German police raid Daimler offices
German police have searched 11 offices of carmaker Daimler as part of their investigation into possible fraudulent emissions data by employees.
A total of 23 prosecutors and 230 police officers took part in the search in the states of Baden-Wuerttemberg, Berlin, Lower Saxony and Saxony,
Daimler, which owns Mercedes-Benz, said it was co-operating with authorities.
It added "known and unknown employees" were being sought over suspicion of fraud and misleading advertising.
Analysis: Theo Leggett, BBC Business Correspondent
This is worrying news for Daimler.
Earlier this year, it admitted that some of its employees were the target of a criminal investigation, suspected of fraud and false advertising linked to the manipulation of diesel exhaust emissions. Today's searches show that prosecutors are taking that inquiry very seriously indeed.
The company is also concerned about the US authorities. Earlier this year, they accused rival manufacturer FiatChrysler of fitting unauthorised emissions control software to its vehicles; they are reportedly planning to launch legal action against FCA within the next few days.
That could be bad news for Daimler, which is also coming under scrutiny in the US. In fact, it says the possibility that the authorities might decide its own vehicles are fitted with "impermissible" software cannot be ruled out.
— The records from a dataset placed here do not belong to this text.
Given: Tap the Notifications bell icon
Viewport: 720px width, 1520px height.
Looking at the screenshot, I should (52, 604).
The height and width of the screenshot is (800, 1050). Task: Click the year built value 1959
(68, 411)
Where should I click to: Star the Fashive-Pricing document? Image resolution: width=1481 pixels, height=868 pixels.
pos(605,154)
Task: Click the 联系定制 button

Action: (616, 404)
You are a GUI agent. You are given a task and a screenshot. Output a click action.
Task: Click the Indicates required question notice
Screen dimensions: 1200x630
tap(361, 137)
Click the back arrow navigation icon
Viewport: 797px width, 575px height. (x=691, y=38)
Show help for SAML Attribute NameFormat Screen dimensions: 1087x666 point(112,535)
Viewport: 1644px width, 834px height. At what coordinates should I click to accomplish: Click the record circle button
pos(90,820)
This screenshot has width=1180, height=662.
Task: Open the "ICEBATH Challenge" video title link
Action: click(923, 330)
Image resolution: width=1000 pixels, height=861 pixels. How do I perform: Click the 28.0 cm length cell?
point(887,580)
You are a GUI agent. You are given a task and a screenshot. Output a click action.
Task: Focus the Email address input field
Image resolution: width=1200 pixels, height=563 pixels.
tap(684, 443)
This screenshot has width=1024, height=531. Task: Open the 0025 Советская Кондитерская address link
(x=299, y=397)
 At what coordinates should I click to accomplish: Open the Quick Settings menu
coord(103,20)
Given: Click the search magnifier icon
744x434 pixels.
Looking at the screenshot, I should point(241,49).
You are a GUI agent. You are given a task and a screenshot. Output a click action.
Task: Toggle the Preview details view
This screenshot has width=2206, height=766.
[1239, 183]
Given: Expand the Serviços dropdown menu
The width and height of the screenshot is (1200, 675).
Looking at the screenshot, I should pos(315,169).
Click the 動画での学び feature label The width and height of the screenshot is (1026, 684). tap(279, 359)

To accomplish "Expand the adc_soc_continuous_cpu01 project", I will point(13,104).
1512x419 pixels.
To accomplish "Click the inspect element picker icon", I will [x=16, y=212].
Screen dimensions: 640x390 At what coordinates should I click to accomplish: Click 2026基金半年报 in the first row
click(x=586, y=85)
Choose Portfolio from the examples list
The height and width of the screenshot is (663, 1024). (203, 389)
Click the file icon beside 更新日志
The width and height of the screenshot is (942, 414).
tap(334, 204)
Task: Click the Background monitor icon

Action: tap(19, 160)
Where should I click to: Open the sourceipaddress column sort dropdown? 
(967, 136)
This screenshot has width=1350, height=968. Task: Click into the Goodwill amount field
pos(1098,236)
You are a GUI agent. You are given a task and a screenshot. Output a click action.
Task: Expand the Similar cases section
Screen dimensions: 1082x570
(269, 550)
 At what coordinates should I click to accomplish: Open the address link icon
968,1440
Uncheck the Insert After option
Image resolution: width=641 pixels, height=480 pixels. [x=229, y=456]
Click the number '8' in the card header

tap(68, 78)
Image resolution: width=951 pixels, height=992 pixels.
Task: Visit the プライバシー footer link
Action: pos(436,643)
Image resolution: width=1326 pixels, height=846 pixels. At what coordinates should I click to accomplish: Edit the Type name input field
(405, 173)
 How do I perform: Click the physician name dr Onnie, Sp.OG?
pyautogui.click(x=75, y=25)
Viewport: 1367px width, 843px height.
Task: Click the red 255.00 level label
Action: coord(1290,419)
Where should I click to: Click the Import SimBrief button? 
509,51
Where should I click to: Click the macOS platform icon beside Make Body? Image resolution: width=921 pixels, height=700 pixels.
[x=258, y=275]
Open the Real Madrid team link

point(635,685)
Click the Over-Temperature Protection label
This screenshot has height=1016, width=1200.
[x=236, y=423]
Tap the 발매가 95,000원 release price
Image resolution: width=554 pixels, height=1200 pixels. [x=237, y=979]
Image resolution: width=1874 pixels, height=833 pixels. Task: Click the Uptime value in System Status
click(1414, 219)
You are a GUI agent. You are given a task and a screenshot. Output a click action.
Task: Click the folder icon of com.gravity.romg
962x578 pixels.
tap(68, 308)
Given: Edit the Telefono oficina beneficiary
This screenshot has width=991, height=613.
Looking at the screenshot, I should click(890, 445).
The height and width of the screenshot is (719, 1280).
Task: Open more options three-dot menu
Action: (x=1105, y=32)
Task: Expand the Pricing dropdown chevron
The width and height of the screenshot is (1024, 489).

Just to be clear: since the Volkswagen scandal broke 18 months ago, no other manufacturer has yet been found to have deliberately designed "defeat devices" with the sole purpose of deceiving emissions testers.
But Daimler, Renault, PSA Group and FiatChrysler are all under investigation in at least one country. Fumes are hanging in the air - the question is, just how toxic are they?
The case relates to the possible manipulation of diesel exhaust emissions in passenger cars.
It is possible that further civil and criminal investigations and enforcement actions will come into effect.
Earlier this year, fellow German carmaker Volkswagen pleaded guilty to three charges as part of an agreement with US regulators over its own diesel emissions case.
It has already had to set aside more than 22bn euros (£19bn, $24.7bn) for fines and compensation.